E alla sua segretaria andrebbe chiesto ragione non solo del mega compenso, ma anche della ingiustificata sperequazione rispetto a curatele ben più prestigiose. Quando si venne a conoscenza dell’incarico milionario, fuori da ogni logica commerciale, affidato al critico dell’Arte Povera, si fece notare come, a titolo di esempio, il direttore della Galleria degli Uffizi di Firenze guadagni 1.890 euro al mese. E il curatore della Biennale di Venezia, la più importante esposizione d’arte contemporanea del pianeta, ne percepisca 120mila: è stato il cachet di Massimiliano Gioni per l’edizione 2013 e sarà il cachet di Okwui Enwezor per l’edizione 2015. Ma la rivista The Art Newspaper - che non può essere accusata di faziosità politica - va oltre, e dimostra come i compensi dei curatori di eventi di alto profilo come Venezia, Documenta e Gwangju, i più pagati del settore, siano lontanissimi da quelli di Celant. Per Venezia, il mensile riporta le stesse cifre della stampa italiana: tra i 120 e i 180mila euro. La Gwangju Biennale, in Corea del Sud, paga il curatore, per un lavoro di due anni, tra i 100 e i 150mila euro. E lo stipendio del direttore artistico di Documenta (che si tiene a Kassel con cadenza quinquennale, richiede tre anni di preparazione e che per l’edizione 2012 aveva un budget di 25 milioni di euro!) è equivalente a quello di un professore universitario di ruolo: circa 100mila euro all’anno. Con poche eccezioni, mette in luce la rivista, la maggior parte delle Biennali di medie dimensioni, nel mondo, paga l’equivalente dello stipendio annuo di un curatore di museo.

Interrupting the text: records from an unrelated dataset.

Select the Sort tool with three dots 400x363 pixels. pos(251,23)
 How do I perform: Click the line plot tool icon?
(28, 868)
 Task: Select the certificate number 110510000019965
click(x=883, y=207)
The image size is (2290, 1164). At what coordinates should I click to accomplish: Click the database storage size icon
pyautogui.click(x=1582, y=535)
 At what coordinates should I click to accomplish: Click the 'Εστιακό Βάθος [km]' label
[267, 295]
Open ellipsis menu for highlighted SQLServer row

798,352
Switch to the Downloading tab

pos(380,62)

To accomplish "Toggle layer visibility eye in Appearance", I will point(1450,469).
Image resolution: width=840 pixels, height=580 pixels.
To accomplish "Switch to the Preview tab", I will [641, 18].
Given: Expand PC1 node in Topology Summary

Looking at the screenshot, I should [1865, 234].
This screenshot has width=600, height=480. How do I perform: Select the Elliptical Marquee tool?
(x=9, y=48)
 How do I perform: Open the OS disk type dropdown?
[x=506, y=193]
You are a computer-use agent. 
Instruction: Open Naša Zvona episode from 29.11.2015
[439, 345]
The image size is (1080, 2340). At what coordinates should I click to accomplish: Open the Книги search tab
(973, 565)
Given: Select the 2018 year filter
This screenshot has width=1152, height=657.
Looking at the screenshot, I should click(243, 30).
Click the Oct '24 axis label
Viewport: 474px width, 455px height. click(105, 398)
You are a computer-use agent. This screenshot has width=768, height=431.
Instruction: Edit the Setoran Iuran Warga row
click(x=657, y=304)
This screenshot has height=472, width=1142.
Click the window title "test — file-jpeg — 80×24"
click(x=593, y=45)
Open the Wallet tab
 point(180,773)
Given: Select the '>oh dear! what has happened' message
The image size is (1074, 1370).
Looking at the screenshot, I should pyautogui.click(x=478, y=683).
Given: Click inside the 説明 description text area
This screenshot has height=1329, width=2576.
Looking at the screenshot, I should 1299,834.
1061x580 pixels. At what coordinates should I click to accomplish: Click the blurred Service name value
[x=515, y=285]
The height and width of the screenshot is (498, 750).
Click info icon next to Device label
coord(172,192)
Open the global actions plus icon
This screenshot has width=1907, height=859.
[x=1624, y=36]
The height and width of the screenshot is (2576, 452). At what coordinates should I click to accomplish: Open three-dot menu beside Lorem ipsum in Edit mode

Ecco perché - al netto di tutte le spiegazioni di Expo, Triennale e del sindaco Pisapia (che cioè la mega-parcella è «coperta» dallo sponsor portato dal critico italiano e che nella cifra è compreso anche il lavoro di uno staff di 5-6 persone) il compenso di 750mila euro, più Iva, per 30 mesi di lavoro in Italia continua a suscitare polemiche e malumori. Mentre all’estero è già una barzelletta.